Every character in the book seems to know every other character in the book, which I imagine is how it feels to live in Kamchatka. While the community boasts a diverse range of races, ethnicities, socioeconomic classes, and personalities, everyone has a cousin or sibling who knows your cousin or sibling in the community. People do not often leave Kamchatka, and those who do—like the siblings’ father who lives in Moscow—are regarded with suspicion. Phillips’ chapters each tell the story of a different community member, oftentimes the cousin or sibling of someone readers have already met. Each chapter is rich enough to be its own book, and I often found myself aching to return to the narratives of particularly memorable characters, like the Even college student Alisa struggling to choose between two relationships: one centered on devotion and one mired in passion. Oftentimes, though, I would get reassurances of their future in a later chapter, a mention at a party. This format is, of course, how life works—people filter in and out, sometimes only to be found again in the form of a mention or a post between mutual friends.

What connects these chapters and these characters, other than their distinctive homeland, is the disappearance of Aloyona and Sophia. No one escapes the worry and fear their kidnapping exacerbates: not Olya, a rough and tumble middle school student in the Peninsula; not Denis, Lilia’s older brother who believes in aliens; and not Zoya, a trapped housewife with a new baby and a disinterested husband in charge of the girls’ case. Aloyona and Sophia are not the center of any of these characters’ lives. The members of the community continue to go to class, feed their children, perform their jobs, and worry about what everyone else worries about: money, weather, health, fulfillment. The girls do not overtake the lives of everyone in the community; rather, they permeate it, subtly changing after-school routines and camping trips, making ordinary experiences frightening and fraught. Their absence gives rise to questions about equity between white Russians and native Russians, about the state of their secluded communities, and about how to parent and support your children.  

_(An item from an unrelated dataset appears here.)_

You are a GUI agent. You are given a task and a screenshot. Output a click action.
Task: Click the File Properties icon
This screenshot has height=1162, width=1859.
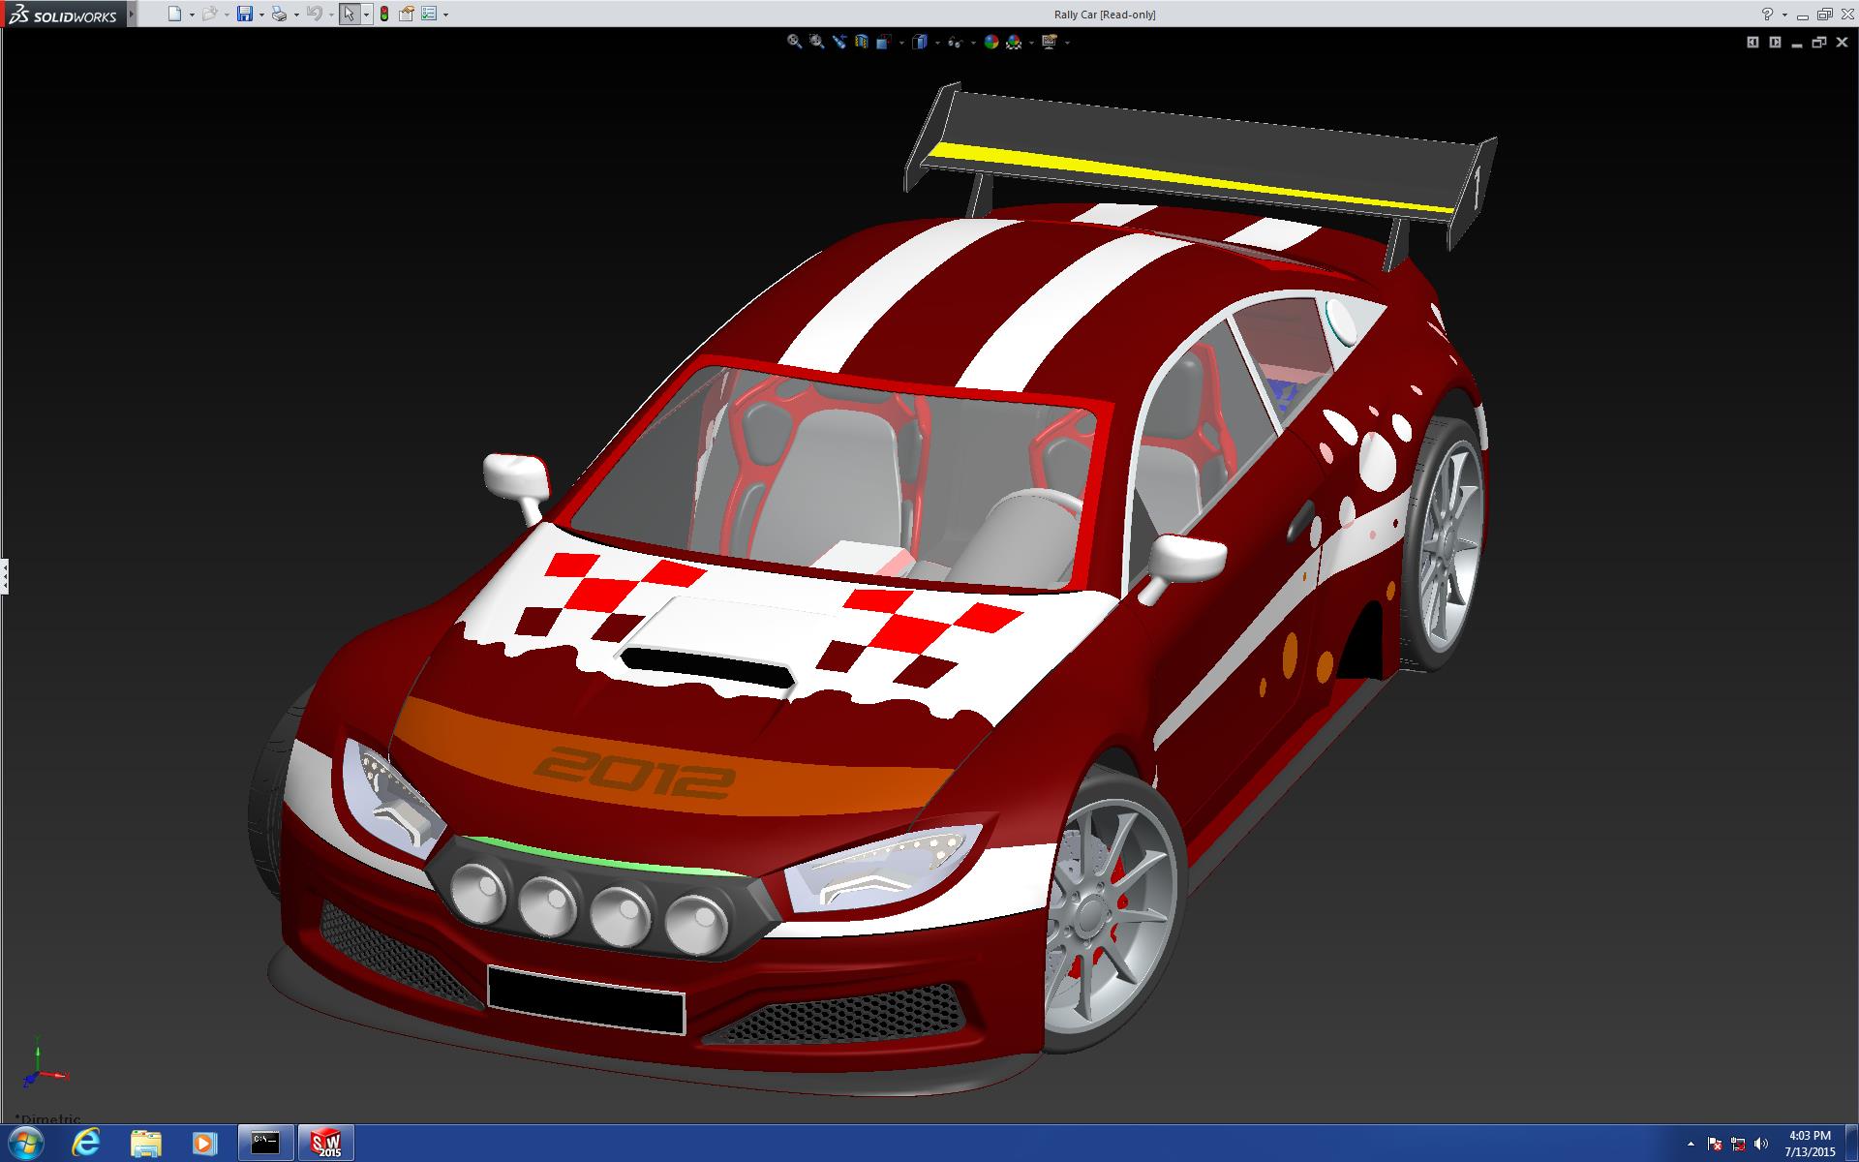407,14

This novel is an extraordinarily fresh take on the common mystery / crime novel. It manages to humanize not only the little girls who were kidnapped, but the entire community that experiences their loss. Phillips, who spent time in Kamchatka on a Fulbright Fellowship, refuses to reduce any character to essentials or stereotypes despite the brief amount of time we are given with each one. She actively resists pitying anyone in Kamchatka, even those with unthinkably difficult situations, and instead displays both their flaws and successes to the reader, creating wholly realistic characters, worthy of our respect and empathy—an almost magical feat given the structure of the novel. Even though I will probably never make it to the other side of the world in order to experience the beauty of Kamchatka for myself, Phillips’s Disappearing Earth has given me a crystal-clear image of its complicated community.

Maddie Woda is a senior at Columbia University studying English. She enjoys reading about Siberia as it brings her closer to her lifelong goal of moving to Alaska and studying glacial melt. She is also Editor-in-Chief of The Columbia Review.